How does all of this now begin to come together? In the Ethiopian tradition, Solomon's son by Sheba is Menelik, founder of the dynasty. He makes a secret expedition to Israel, where his royal father recognizes and honours him. When he returns to Ethiopia, the Ark of the Covenant and its precious contents are with him. He also has loyal Jewish companions who follow him partly because he is Solomon's son, and partly to serve as guardians of the Ark. Did they become the founders of the Ethiopian Jewish community, the Falashas?

That there were various sharply divided political factions in Israel at that time is made clear in Biblical history by the account of the rebellion led by Jeroboam son of Nebat, a revolutionary who had strong links with Egypt.
[13]

It has already been demonstrated that the Ethiopian
tabots
are tablets, or flattish cuboids, rather than boxes or containers. In Parzival the Grail is described as a stone, rather than a drinking vessel.
[14]
The statue of the mighty and mysterious Melchizedek at Chartres shows him holding a cup which contains a stone.

So a new scenario begins. Suppose that something of that shape, something of immense power and value, once made its way from ancient Egypt to Israel and eventually at least part of it went from Solomon's Temple to Ethiopia, the “Kingdom of Prester John.” Knowledge of that priceless mystery reached the ears of the Templars. Wolfram encoded some of its secret history in Parzival. Informed by the Templars, the builders at Chartres encoded more of it in stone. The Templars took possession of it, or, perhaps that part of it which complements something which is preserved so carefully at Axum. Did the Templars remove the priceless contents from the Ark, while leaving the Ark itself in Ethiopia?

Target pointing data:
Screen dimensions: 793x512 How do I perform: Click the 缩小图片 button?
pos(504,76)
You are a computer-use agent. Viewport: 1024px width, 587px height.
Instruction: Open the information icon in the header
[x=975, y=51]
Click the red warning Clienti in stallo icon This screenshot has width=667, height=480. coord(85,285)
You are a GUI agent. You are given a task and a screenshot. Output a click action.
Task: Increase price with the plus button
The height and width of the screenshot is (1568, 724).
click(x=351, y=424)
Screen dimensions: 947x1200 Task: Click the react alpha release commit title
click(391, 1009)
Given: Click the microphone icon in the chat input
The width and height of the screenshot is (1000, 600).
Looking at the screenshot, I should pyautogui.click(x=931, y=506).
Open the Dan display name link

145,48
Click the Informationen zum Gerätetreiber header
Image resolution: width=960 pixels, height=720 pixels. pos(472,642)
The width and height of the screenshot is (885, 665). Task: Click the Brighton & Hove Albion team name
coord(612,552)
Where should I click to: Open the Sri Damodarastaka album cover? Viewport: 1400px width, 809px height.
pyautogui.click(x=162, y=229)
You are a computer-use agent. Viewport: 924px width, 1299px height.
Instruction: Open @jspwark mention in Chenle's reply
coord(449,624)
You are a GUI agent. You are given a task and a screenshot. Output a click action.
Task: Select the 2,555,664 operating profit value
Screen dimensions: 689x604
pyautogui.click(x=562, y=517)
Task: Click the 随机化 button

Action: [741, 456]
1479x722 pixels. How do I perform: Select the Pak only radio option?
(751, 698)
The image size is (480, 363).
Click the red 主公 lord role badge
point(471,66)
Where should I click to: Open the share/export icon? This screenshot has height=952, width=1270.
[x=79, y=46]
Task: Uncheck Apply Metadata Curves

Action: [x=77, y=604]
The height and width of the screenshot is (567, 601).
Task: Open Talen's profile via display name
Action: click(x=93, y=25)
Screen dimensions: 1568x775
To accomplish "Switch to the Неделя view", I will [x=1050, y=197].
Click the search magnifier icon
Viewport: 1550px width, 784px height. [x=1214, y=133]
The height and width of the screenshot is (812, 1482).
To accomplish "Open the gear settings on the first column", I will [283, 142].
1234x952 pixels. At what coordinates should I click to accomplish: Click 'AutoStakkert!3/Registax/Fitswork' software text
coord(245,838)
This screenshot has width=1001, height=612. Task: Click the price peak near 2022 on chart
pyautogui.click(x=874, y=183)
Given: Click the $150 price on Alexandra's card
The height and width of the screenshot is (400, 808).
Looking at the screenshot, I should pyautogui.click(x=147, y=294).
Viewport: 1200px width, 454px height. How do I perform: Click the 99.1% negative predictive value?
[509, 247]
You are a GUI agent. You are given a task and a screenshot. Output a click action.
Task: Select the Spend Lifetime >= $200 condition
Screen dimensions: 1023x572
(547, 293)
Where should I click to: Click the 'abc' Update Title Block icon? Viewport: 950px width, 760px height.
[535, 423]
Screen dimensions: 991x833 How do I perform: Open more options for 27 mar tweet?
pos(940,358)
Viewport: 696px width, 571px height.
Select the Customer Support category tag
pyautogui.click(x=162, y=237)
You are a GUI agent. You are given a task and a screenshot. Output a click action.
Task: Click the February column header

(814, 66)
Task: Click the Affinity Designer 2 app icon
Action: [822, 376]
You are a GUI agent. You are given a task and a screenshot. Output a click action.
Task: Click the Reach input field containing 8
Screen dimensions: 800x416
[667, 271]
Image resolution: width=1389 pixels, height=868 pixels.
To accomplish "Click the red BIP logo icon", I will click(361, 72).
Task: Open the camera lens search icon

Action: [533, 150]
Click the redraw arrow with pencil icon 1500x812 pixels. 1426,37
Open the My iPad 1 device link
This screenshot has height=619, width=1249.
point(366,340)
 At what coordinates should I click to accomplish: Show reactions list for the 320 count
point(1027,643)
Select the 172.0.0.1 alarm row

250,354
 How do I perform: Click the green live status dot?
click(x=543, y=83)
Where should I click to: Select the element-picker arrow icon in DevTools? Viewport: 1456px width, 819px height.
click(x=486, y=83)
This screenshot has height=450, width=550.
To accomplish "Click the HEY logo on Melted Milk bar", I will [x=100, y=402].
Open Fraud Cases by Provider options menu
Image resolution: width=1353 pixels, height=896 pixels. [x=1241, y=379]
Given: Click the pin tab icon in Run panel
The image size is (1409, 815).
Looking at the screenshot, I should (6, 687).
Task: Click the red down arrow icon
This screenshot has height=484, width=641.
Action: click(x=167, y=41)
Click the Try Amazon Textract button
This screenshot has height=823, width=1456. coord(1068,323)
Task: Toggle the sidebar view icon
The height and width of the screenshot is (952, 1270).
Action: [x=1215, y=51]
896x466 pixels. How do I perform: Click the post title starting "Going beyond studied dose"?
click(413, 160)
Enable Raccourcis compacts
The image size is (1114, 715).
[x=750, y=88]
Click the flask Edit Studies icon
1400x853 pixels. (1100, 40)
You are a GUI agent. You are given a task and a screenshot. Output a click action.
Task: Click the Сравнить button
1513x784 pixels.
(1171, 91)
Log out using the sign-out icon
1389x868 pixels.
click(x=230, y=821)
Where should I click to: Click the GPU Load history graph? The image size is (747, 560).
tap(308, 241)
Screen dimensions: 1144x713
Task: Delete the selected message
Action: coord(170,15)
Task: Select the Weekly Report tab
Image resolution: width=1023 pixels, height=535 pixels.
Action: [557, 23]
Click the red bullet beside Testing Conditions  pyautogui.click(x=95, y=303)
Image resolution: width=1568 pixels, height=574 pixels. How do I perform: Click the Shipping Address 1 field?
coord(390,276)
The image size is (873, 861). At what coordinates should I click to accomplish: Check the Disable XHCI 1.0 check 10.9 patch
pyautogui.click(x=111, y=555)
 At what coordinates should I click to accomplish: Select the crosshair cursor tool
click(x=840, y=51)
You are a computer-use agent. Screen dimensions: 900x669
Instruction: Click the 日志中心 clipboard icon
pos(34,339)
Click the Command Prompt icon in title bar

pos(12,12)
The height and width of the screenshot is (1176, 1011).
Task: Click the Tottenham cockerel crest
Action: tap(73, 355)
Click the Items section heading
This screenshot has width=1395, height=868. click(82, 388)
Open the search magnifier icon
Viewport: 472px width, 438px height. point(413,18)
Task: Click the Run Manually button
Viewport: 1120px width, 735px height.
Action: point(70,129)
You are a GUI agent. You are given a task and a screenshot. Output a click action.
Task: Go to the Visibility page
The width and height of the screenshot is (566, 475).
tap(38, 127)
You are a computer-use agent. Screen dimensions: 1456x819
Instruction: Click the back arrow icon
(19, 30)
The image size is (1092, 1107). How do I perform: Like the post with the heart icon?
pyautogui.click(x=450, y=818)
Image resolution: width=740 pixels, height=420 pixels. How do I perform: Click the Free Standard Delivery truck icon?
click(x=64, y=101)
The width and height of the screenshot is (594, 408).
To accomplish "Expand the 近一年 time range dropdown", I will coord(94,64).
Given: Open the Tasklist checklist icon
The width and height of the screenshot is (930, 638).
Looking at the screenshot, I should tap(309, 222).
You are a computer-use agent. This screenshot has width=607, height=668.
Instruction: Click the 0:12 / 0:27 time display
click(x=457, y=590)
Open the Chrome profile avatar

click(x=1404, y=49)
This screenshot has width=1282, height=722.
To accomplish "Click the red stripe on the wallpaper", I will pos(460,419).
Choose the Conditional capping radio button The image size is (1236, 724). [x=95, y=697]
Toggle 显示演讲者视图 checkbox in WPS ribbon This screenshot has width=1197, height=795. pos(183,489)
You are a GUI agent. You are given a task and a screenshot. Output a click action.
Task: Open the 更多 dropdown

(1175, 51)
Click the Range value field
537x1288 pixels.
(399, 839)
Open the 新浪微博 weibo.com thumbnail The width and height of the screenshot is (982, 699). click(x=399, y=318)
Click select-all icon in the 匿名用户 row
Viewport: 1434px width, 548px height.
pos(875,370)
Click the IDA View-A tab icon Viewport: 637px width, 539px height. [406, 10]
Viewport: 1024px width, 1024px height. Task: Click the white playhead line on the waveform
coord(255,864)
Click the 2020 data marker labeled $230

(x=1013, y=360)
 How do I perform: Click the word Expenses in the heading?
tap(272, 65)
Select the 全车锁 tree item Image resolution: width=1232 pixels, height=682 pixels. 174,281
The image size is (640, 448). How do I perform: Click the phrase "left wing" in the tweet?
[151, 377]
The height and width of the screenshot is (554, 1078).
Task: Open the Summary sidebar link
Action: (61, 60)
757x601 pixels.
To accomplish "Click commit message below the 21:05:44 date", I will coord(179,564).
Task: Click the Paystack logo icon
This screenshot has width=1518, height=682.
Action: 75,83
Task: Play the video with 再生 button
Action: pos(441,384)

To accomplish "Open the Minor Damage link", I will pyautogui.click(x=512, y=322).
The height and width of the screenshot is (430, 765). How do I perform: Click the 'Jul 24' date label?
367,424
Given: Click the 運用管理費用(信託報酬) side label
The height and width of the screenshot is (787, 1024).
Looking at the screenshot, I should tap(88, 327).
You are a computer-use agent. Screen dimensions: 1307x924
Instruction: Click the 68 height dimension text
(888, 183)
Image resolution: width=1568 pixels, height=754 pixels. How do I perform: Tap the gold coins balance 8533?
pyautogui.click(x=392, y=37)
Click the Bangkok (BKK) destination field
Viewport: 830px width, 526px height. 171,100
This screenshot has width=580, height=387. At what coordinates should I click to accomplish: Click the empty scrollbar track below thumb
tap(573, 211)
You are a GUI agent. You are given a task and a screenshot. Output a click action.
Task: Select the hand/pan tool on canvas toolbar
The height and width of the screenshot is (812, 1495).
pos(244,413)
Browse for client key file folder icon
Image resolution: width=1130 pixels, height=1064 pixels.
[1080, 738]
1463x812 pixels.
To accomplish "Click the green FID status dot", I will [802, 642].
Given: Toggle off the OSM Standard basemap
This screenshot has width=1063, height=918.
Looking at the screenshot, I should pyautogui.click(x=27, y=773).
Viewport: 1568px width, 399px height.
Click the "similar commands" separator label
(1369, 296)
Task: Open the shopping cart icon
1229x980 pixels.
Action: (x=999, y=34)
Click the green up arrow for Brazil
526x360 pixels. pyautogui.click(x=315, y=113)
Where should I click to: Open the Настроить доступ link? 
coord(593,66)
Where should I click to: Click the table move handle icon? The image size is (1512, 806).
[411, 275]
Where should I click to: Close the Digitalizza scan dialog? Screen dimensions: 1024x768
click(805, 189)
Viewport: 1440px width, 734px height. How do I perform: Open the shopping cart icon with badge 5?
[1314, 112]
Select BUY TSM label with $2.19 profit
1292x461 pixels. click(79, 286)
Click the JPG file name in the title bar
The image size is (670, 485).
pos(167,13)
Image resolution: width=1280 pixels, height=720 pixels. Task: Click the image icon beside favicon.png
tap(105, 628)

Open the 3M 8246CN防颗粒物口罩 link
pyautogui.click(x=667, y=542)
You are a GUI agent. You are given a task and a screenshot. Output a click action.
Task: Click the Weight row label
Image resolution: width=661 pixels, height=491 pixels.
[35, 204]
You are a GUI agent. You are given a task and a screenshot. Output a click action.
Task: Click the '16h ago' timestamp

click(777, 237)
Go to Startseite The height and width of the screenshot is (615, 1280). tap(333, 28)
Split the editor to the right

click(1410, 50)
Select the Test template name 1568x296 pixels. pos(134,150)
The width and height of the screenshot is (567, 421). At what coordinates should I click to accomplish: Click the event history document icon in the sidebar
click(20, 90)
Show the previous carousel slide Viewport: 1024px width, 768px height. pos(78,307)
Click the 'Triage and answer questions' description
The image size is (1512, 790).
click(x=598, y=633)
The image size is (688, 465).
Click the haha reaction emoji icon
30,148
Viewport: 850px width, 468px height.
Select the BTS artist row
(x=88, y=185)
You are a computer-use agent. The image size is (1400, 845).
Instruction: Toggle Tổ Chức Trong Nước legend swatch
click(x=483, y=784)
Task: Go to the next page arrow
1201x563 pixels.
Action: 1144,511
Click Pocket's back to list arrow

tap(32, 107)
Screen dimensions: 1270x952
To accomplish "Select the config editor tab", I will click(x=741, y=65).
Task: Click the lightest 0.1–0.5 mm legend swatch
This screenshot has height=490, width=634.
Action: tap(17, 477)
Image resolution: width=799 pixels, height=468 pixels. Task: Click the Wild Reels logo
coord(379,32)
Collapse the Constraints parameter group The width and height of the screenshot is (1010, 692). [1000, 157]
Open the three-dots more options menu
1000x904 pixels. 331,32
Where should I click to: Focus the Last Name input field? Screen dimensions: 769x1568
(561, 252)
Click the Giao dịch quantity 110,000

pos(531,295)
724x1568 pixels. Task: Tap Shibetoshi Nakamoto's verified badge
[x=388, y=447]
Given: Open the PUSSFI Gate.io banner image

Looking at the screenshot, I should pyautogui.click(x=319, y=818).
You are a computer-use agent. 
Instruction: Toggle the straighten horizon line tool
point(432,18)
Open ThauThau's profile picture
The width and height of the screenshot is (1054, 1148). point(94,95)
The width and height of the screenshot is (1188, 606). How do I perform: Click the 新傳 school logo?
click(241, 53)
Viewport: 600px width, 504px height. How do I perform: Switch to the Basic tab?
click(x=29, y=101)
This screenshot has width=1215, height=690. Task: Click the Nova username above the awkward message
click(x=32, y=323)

Written instruction 1 => Rewrite the passage on the Ark and the Templars, starting at "So a new scenario" and ending at "itself in Ethiopia?", with "scenario" changed to "hypothesis".
Written instruction 2 => Carry on the text about the Ark of the Covenant and the Templars from its final sentence.

Result 1 =>
So a new hypothesis begins. Suppose that something of that shape, something of immense power and value, once made its way from ancient Egypt to Israel and eventually at least part of it went from Solomon's Temple to Ethiopia, the “Kingdom of Prester John.” Knowledge of that priceless mystery reached the ears of the Templars. Wolfram encoded some of its secret history in Parzival. Informed by the Templars, the builders at Chartres encoded more of it in stone. The Templars took possession of it, or, perhaps that part of it which complements something which is preserved so carefully at Axum. Did the Templars remove the priceless contents from the Ark, while leaving the Ark itself in Ethiopia?

Result 2 =>
Then came the Templar tragedy. Philip IV of France betrayed the Order and did his best to destroy it in 1307. He did not quite succeed. The noble Sinclairs of Orkney sheltered and protected the Templar refugees, who were by no means ungrateful to their valiant hosts. With Sinclair support and Zeno navigational skill, a party of Templars crossed the North Atlantic and reached Nova Scotia. Did they carry the Grail Stones, or Tablets, with them?

The knowledge of engineering design that built Chartres Cathedral would have been more than enough to plan and excavate the Oak Island Money Pit and the labyrinth beneath. Andrew Sinclair's scrupulously researched and systematically constructed study of the Templars' movements after 1307
[15]
lends massive weight to Mike Bradley's excellent earlier study.
[16]
Crooker and Nolan's fascinating discoveries on Oak Island, described in detail in
Oak Island Gold
,
[17]
also point inescapably to Templar involvement. We were also privileged to see a preliminary draft manuscript of Bill Mann's volume
The Knights Templar in the New World: How Henry Sinclair Brought the Grail to Acadia
(on which he sought our advice). His
excellent research and exciting conclusions make this a highly significant work, one that sheds light on the Rennes-le-Château mystery and powerfully reinforces Sinclair and Bradley's intriguing Templar theories.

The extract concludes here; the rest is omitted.